# [Given request]
Reproduce verbatim the lines of the records below, starting at the line that contains "Given: Toggle the Curves adjustment on or off" and continuing through the end of the records, including both ends.

[Stored entries]
════════

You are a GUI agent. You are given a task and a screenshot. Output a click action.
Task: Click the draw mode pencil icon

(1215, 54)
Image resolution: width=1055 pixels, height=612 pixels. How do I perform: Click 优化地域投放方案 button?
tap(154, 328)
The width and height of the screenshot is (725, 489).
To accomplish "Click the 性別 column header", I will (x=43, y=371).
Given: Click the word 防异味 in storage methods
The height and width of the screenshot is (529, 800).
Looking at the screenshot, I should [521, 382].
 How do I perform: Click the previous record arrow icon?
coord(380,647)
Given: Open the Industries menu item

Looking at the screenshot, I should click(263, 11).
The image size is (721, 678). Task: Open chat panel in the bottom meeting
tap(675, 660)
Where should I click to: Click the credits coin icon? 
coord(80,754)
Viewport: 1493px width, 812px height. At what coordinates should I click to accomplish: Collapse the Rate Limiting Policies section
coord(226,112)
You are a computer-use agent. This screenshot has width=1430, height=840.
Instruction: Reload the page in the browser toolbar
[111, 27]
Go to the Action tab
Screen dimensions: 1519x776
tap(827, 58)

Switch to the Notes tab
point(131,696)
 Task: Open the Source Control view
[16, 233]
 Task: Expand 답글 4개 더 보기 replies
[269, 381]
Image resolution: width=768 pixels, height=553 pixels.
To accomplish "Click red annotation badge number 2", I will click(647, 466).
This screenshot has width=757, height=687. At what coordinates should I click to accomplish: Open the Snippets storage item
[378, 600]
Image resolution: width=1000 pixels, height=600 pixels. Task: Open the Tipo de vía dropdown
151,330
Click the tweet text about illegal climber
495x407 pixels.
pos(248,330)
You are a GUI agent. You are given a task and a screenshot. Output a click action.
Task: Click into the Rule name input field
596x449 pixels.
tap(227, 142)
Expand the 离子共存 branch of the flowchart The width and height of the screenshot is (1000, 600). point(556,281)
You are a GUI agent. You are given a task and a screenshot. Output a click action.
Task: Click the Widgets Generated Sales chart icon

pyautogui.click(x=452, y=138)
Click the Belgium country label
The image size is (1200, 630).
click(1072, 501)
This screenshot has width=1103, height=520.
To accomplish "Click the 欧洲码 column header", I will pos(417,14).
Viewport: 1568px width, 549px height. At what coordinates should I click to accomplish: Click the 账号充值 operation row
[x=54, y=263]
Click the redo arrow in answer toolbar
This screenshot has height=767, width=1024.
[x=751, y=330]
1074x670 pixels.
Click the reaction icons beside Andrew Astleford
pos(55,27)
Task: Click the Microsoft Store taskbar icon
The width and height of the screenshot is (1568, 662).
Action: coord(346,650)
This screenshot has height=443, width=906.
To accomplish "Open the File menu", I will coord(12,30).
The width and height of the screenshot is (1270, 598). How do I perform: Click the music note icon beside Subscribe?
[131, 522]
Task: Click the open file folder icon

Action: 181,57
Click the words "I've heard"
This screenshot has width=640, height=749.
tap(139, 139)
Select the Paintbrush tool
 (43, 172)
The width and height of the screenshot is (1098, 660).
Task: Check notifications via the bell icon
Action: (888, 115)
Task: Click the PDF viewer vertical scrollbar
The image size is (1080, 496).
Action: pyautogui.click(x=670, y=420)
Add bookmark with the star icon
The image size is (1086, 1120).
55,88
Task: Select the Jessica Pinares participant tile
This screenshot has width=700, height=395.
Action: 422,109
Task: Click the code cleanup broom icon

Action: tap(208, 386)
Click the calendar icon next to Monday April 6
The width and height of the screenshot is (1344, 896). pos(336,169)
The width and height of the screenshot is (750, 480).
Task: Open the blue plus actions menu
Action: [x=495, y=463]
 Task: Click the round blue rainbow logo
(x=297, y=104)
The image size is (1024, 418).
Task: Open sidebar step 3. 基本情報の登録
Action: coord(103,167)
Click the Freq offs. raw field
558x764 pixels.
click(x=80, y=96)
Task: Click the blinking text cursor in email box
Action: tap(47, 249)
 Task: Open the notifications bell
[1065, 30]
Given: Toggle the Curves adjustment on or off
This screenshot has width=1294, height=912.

════════

# [Solution to this exercise]
Given: Toggle the Curves adjustment on or off
This screenshot has width=1294, height=912.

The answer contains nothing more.